I registered just to shout out a ginormous THANK YOU to Zakyrus for all of his hard work in to this amazing project. I played the old demo some time ago and was flat out blown away by how much you squeezed in to the original game. It's hard to improve upon nigh-perfection, but you've done it.

Looking forward to the public demo release (once these bugs you speak of are ironed out) so I can once again enjoy one of my two favorite games ever made in a new light.

Thanks again Zakyrus!

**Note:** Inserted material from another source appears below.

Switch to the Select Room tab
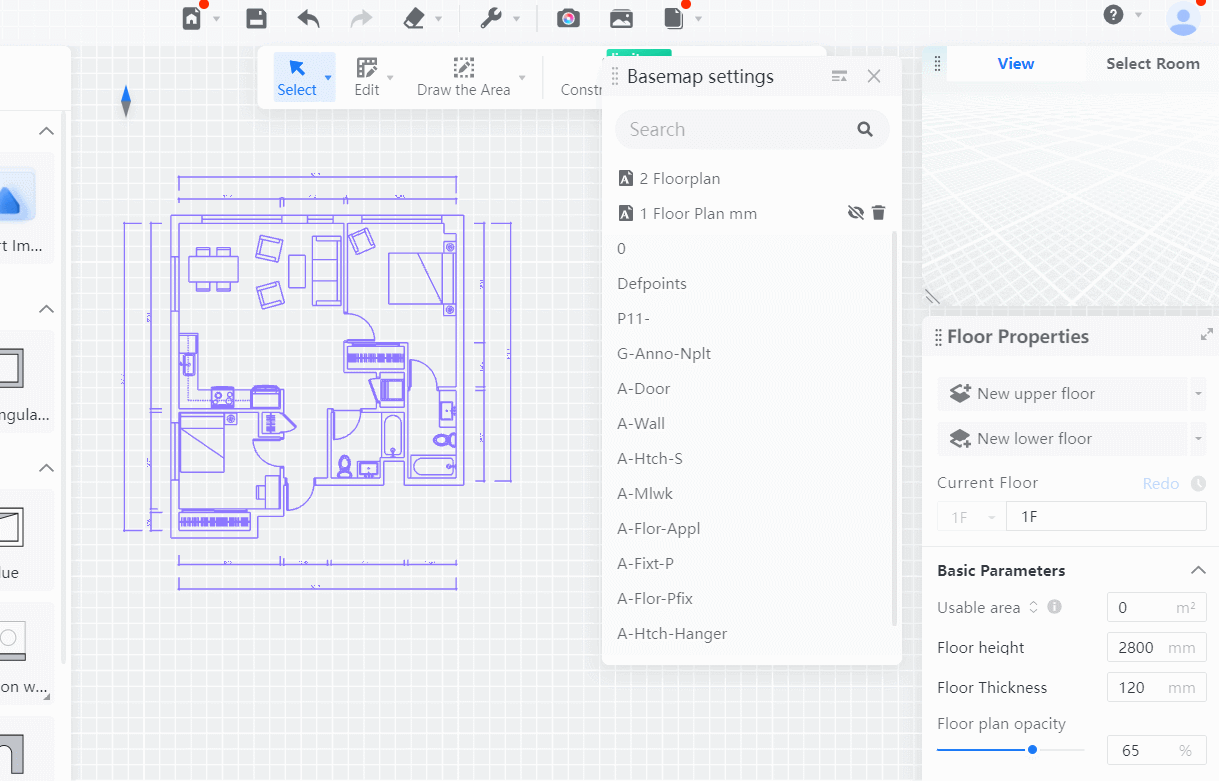 [x=1152, y=64]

It's great to see you put passion in to the game rivaling that of the entire Dream Team.

Talah Rama

  • Porrean (+50)
  • *
  • Posts: 59
    • View Profile
I covered this numerous times already, but when one person directly addresses another, there is a comma before that person's name.  For example:  "Hello, Crono!"  There is a comma after hello because you are directly addressing Crono.  Aside from being grammatically correct, it is also for clarity.  For instance, the phrase, "I don't know Robo."  As it is, it means that you are not an acquaintance of Robo.  With a comma, it means you are telling Robo that you don't know.
Similarly, there is always a comma after introductions like hey or hello.  Like, "Hey, what are you doing tomorrow?"
I have corrected these a few times, but no longer will, as it requires a lot of typing to clarify where it goes and this list would be too big.

Style preference: 
Instead of using a(n), which seems awkward, just do, "Received (item)."
I don't like that Crono talks at all.  It destroys all of the subtlety. 
Why does Crono's mother keep calling him "son?"  This seems unusual, but it may just be me.
That Marle is actually the princess is given away too early and it made painfully obvious instead of subtle.
It alternates between alright and all right.  Pick one.

Item:
Should it be Titanium or Titananium?

Intro: 
"granduer" should be grandeur
"unwakable" should be unwakeable
"story of but many lives"  the word but is unnecessary
"greatly manifest" "greatly appear?"  doesn't make sense
"When you can give yourself in the place of others.  Your power..." Should be a comma, not a period
"The next thing I know I'm at..." should be a comma after know
"...particularly for those whom have..." should be who
"...knowing the real nature of existance" should be existence
"Then and only then, will you truly know."  There should be a comma after then or no commas at all
"Very good, my student you..." Should be a comma after student.
"Always remember, that..." No comma.

Chapter 1:
"I want you to behave yourself today, okay Crono?"  comma after okay.
"I swear Crono..." Comma after swear
"Sorry dear" Comma after sorry
"Stay otta' there..." presumably should be outta - for both oven and fridge

House above Crono's:  "The King's daughter, Princess Nadia is hard..." Comma after Nadia.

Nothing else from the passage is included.